Tour du Bas de Laure-Minervois

    Le Bourg
    11800 Laure-Minervois
Tour du Bas de Laure-Minervois
Tour du Bas de Laure-Minervois
Tour du Bas de Laure-Minervois
Crédit photo : ArnoLagrange - Sous licence Creative Commons

Timeline

Moyen Âge central
Bas Moyen Âge
Renaissance
Temps modernes
Révolution/Empire
XIXe siècle
Époque contemporaine
1200
1300
1600
1700
1800
1900
2000
XIIe siècle
Construction of the tower
XVIe siècle
Presumed destruction of the village
1706 (avant)
Transformation into a pigeon house
27 septembre 1948
Registration for historical monuments
Aujourd'hui
Aujourd'hui

Heritage classified

Tour du Bas (set) (Box E 930): inscription by order of 27 September 1948

Key figures

Huguenots - Protestant Religious Group Responsible for the destruction of the village.
Abbaye de Caunes - Monastic institution Owner of the associate priory Saint-Jacques.

Origin and history

The Lower Tower is a medieval vestige located in Laure-Minervois, in the department of Aude in Occitanie region. Built in the 12th century, it is the only remaining element of a prioral church dedicated to Santiago, dependent on the Abbey of Caunes. The building, of square shape and partially blind up to ten metres high, has openwork bays on its upper floor. Transformed into a dovecote before 1706, it lost its southern archatures to a single slope roof.

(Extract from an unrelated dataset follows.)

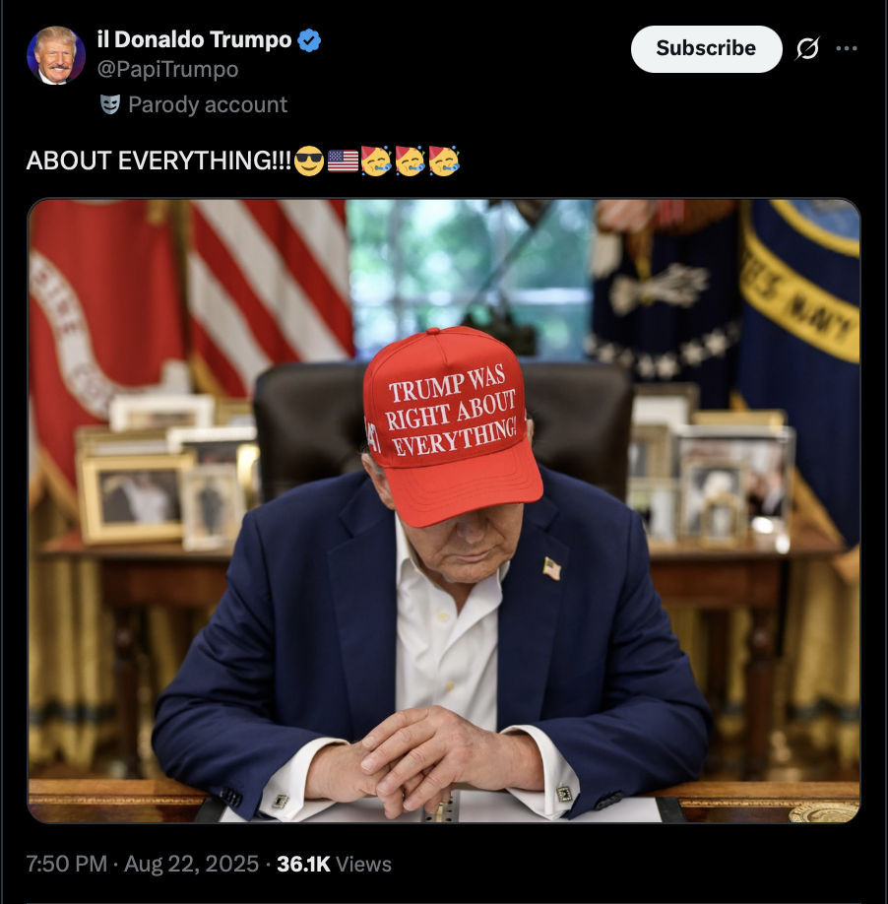Select the American flag emoji in post
Image resolution: width=888 pixels, height=904 pixels.
click(343, 161)
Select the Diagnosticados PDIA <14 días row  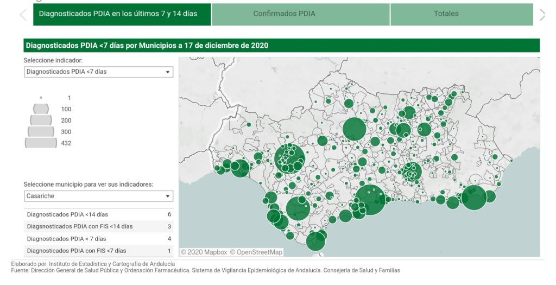coord(98,214)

The old village of the Lower, whose tower marks the site, was reportedly destroyed by the Huguenots in the sixteenth century. No textual mention prior to the 17th century remains to attest to its early history. The tower, classified as a historic monument in 1948, illustrates the rural religious architecture of the medieval period, with its limestone reinforcements at angles and narrow openings. The modern chapel adjacent to the south occupies the site of the old church, now extinct.

The site, with its approximate location (map precision noted 5/10), remains a silent testimony of religious conflicts and monastic life in Minervois. The apparent stone blocks and subsequent modifications (such as the roof) reflect its adaptation to post-medieval agricultural needs. No information is available on its current accessibility or contemporary uses.